All FMLA forms and information about an employee’s FMLA leave and condition must be kept confidential and separate from other employee files. It is an FMLA violation for an employer to share information about an employee’s FMLA leave with other employees. Additional material on FMLA policies is located at this site: http://fmlaonline.com/ .

According to HRHero.com, employers must keep accurate records pertaining to the leave and either physically or electronically post a notice of employees’ rights under the FMLA so that the information is accessible to both employees and job applicants. Furthermore, the FMLA requires employers to maintain the employee’s group health benefits while on leave on the same terms that it provided them when the employee was working.

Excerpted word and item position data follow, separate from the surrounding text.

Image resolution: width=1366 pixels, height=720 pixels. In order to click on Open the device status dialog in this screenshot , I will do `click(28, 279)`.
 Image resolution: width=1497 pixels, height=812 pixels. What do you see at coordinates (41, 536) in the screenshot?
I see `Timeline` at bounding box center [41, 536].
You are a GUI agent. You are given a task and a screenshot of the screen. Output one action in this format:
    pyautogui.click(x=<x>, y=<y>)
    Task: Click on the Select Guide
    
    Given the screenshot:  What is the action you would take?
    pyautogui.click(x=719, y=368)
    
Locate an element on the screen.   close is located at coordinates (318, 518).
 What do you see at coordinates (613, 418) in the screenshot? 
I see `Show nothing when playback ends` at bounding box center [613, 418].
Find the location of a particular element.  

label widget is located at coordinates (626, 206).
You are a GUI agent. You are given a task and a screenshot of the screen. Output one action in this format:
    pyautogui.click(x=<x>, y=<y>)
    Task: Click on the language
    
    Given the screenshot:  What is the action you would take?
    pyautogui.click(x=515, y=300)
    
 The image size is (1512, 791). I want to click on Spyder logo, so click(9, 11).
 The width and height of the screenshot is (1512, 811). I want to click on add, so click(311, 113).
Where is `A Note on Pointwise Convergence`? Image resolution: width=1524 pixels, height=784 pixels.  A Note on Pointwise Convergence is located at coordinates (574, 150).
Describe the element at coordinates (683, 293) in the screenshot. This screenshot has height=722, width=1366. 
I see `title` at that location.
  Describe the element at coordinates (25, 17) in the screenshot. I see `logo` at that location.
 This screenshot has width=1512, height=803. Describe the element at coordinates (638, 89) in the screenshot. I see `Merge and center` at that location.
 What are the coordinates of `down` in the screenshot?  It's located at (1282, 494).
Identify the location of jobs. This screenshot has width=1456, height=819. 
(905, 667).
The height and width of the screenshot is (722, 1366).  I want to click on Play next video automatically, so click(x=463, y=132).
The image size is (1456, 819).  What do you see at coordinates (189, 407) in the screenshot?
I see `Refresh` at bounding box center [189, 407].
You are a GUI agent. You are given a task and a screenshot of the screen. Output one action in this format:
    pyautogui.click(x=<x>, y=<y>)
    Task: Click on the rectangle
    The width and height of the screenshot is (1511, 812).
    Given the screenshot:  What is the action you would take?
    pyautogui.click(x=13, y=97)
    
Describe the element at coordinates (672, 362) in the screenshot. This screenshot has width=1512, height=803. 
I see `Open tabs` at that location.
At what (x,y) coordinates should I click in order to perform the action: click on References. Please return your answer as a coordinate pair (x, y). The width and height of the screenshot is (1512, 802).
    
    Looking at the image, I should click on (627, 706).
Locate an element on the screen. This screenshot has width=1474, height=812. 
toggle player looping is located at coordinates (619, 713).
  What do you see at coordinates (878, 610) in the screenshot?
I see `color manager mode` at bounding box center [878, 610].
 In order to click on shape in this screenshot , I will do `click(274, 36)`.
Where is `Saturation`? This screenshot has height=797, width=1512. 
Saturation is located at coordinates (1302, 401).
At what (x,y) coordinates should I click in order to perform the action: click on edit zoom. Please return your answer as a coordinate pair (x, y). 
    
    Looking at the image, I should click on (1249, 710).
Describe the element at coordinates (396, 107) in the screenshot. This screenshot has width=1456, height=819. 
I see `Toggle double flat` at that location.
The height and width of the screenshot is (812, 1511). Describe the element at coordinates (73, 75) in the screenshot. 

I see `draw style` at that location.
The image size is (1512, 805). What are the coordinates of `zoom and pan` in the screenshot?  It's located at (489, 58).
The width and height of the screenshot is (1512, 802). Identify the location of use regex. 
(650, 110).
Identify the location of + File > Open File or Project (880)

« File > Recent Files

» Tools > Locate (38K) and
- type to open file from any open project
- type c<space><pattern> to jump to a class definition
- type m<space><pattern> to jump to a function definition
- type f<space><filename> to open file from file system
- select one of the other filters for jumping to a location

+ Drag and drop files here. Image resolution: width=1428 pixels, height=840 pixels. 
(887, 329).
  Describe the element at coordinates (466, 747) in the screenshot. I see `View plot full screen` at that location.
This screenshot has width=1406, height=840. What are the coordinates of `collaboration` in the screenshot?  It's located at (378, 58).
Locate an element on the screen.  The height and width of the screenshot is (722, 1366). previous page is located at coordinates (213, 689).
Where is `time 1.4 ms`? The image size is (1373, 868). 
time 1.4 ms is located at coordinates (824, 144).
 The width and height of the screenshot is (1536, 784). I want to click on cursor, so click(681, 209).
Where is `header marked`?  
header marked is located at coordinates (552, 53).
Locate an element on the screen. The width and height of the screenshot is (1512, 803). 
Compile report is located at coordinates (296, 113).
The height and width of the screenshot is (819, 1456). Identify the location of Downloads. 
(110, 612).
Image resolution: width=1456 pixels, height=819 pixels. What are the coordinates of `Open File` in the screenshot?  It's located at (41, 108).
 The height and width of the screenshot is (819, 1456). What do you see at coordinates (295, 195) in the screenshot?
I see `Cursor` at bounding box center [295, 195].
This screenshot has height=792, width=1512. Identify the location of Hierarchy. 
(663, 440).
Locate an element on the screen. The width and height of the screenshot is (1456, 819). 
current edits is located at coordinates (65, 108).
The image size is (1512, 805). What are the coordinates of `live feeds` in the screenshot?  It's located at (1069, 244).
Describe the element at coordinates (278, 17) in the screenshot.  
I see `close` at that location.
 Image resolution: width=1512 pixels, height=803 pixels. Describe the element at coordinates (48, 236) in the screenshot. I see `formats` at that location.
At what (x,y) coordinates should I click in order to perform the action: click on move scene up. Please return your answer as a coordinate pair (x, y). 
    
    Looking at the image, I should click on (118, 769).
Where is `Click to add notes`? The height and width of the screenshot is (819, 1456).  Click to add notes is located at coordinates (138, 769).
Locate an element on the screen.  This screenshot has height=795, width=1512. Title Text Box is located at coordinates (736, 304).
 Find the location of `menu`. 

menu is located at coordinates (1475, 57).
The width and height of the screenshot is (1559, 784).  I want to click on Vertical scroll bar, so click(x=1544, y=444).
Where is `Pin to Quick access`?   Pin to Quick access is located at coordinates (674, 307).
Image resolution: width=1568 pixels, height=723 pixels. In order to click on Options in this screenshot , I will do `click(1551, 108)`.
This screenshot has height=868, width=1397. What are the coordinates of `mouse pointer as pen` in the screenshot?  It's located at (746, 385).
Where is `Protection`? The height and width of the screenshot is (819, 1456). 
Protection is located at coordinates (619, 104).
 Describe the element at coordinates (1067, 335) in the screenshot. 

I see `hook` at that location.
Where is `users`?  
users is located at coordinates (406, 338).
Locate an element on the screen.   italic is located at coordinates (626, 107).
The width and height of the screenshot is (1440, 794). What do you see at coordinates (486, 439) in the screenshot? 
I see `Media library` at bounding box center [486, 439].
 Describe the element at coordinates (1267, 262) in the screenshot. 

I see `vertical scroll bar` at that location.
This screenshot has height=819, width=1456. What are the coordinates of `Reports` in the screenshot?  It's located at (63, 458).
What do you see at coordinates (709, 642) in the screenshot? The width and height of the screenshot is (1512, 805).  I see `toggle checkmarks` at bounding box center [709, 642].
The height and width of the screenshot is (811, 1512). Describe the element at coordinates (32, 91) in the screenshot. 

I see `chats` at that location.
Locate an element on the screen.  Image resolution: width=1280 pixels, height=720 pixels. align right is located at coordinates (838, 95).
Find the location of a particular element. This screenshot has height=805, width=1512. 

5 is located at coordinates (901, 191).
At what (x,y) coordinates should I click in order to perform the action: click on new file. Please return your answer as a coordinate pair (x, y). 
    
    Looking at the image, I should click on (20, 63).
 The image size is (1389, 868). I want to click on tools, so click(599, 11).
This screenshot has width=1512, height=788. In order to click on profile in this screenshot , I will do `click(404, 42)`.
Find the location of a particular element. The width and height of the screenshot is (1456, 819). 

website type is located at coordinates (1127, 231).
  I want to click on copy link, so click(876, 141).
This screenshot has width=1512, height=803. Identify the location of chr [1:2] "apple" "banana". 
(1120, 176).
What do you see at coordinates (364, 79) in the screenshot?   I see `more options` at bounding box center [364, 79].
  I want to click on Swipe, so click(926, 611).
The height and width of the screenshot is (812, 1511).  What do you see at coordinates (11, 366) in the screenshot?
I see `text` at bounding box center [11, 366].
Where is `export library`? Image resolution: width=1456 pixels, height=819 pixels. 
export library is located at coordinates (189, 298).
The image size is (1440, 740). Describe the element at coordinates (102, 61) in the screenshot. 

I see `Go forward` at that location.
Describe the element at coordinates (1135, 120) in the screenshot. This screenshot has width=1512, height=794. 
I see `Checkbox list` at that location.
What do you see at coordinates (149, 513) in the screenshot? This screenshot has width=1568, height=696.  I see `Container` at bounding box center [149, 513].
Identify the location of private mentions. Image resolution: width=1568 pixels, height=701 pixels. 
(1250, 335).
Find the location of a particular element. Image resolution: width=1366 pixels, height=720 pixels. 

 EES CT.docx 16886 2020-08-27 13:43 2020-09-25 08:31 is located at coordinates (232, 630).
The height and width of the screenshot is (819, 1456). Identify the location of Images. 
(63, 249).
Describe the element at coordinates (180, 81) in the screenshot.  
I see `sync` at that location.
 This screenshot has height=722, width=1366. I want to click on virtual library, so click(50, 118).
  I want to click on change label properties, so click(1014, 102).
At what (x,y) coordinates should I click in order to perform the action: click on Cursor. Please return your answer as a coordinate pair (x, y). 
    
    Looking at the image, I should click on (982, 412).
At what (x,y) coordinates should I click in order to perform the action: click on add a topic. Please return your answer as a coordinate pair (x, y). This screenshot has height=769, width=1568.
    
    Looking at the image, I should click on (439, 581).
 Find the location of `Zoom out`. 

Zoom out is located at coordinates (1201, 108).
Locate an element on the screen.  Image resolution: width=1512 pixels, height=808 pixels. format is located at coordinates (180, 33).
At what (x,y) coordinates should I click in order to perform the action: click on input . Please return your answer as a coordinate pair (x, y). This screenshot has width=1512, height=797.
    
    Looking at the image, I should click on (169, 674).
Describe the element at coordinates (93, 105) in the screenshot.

Leave taken under the FMLA is job-protected, which means that employees must be given the same job or an equivalent job when they return. Employees or the Department of Labor can sue the employer for lost wages, benefits, reinstatement, attorneys’ fees, and liquidated damages for willful violations. Additional information is located at this site: http://topics.hrhero.com/family-and-medical-leave-act-fmla/.

The FMLA is a definite benefit for qualified employees, and employers have certain protections under the law if there is suspected abuse or violation of FMLA. Going forward, both employees and employers must know the law and follow it to avoid any problems. Both family and medical leave is important in circumstances that mandate time away from work. The key is to understand how it works and how to manage it.